早已被血液浸泡锃亮的澡墨出鞘,刺向的却不是那个狼妖的心脏。因为又另一道身影拦在了它之前,替郎不夜接下了这一击。

贺玠挺身从正面扑进了裴尊礼怀里,漆黑的剑刃贯穿了他的肩膀。

哼哼,贺玠都想为自己的灵敏欢呼。竟然能在裴尊礼全力的进攻下找到非致命伤处作为缓冲,他这人类的身躯怕不也是能比肩凶兽类的妖物了!

可没等他自恋完,就听到头顶传来一声短促惶恐的泣音。

贺玠抬眼,看到的是裴尊礼瞬间苍白的面孔和震颤不已的瞳孔。他张着嘴,什么话语都说不出,只能像个哑巴一样发出无意义的“啊”声。
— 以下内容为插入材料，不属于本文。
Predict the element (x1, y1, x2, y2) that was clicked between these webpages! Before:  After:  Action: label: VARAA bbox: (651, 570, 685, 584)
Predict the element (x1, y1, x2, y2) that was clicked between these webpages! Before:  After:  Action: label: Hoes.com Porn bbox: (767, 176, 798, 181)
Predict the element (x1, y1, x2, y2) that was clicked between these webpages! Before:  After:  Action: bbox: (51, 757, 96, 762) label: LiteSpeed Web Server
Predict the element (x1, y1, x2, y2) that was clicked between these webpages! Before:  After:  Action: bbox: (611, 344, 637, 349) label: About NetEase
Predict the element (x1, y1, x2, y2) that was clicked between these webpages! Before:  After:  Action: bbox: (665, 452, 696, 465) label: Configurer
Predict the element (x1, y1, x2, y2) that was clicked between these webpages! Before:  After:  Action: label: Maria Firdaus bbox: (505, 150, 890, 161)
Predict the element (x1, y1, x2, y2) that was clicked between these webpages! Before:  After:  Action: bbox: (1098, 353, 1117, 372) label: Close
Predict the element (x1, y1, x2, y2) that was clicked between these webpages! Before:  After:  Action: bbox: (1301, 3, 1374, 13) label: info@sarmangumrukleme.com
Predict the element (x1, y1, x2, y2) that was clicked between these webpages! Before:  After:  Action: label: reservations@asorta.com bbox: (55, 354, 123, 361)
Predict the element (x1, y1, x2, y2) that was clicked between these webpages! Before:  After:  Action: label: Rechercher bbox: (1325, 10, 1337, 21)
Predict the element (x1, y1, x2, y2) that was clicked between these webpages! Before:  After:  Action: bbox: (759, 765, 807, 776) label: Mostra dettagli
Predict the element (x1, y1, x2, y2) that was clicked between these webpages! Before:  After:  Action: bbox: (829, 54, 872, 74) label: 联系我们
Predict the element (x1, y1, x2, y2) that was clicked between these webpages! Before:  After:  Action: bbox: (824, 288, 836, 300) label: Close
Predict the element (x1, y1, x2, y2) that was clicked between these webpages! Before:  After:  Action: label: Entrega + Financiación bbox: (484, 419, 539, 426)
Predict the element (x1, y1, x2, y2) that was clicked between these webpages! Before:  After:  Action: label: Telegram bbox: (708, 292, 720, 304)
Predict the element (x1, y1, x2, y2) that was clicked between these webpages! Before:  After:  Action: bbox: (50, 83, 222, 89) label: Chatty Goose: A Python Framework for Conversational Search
那是一串惊惧到绝望的声音,是他被揉碎的灵魂发出的哀鸣。

哎呀,吓坏孩子了。

贺玠捧着他的脸,用掌心温暖他冰冷的眼角。

想着反正人妖王都已经看穿自己的身份了,再装也没有意义了。贺玠慢慢搂紧他的脖子,一下下安抚地拍着他的后背。

“是我呀……没事了。”

裴尊礼眼珠缓缓转动,向下盯着他的脸。他瞳中无神,唯一的光点是倒影中贺玠的眼睛。

贺玠以为他没听见,于是又看着他的眼睛柔声道。

“是我呀,小竹笋。”

第173章 昔人辞故人归(一)

——

贺玠的声音很轻很轻,轻得像一粒雪,落在裴尊礼睫毛上,让他眼皮颤了颤,又很快被灼热的肌肤消融。他眸色混沌,怎么看都不像是清醒人。贺玠再唤了他几声也没有回应,只是从喉咙里挤出一丝哽咽,将头垂下,鼻尖几乎要贴在贺玠的眼睑。

这怕是脑袋已经迷糊掉了。贺玠觉得有点可惜,自己鼓起勇气的坦白算是给聋子听了。

裴尊礼的呼吸是滚烫的,颤抖的。贺玠微微仰头,蹭到了他的唇角。两股沉重的气息撞在一起,裴尊礼身体猛地一抖,吓得贺玠立刻拉开了两人的身距查看他的状况。

裴尊礼从脸到脖颈的肤色都惨白如雪,颊上的血痕就红得更加令人眼睛刺痛。贺玠刚一闭眼想要压下涌上眼眶的疼痛泪水,就听见裴尊礼嘶哑颤抖的抽吸声。

“没事没事……我死不了。”他不得已又睁开了眼,然后泪水便哗啦啦倾泻而下。

这没办法,谁让他这破身体就是这么怕痛,忍都忍不了。

于是乎,喷涌的泪水让他捧着的脸颊瞬间又冰凉几分,简直比那深冬寒雪还要渗骨。这种感觉让贺玠想起小时候在雪地里挖出来的死蛇。一根根冻成冰柱的蛇棍,握在手里能把五指都粘在一起。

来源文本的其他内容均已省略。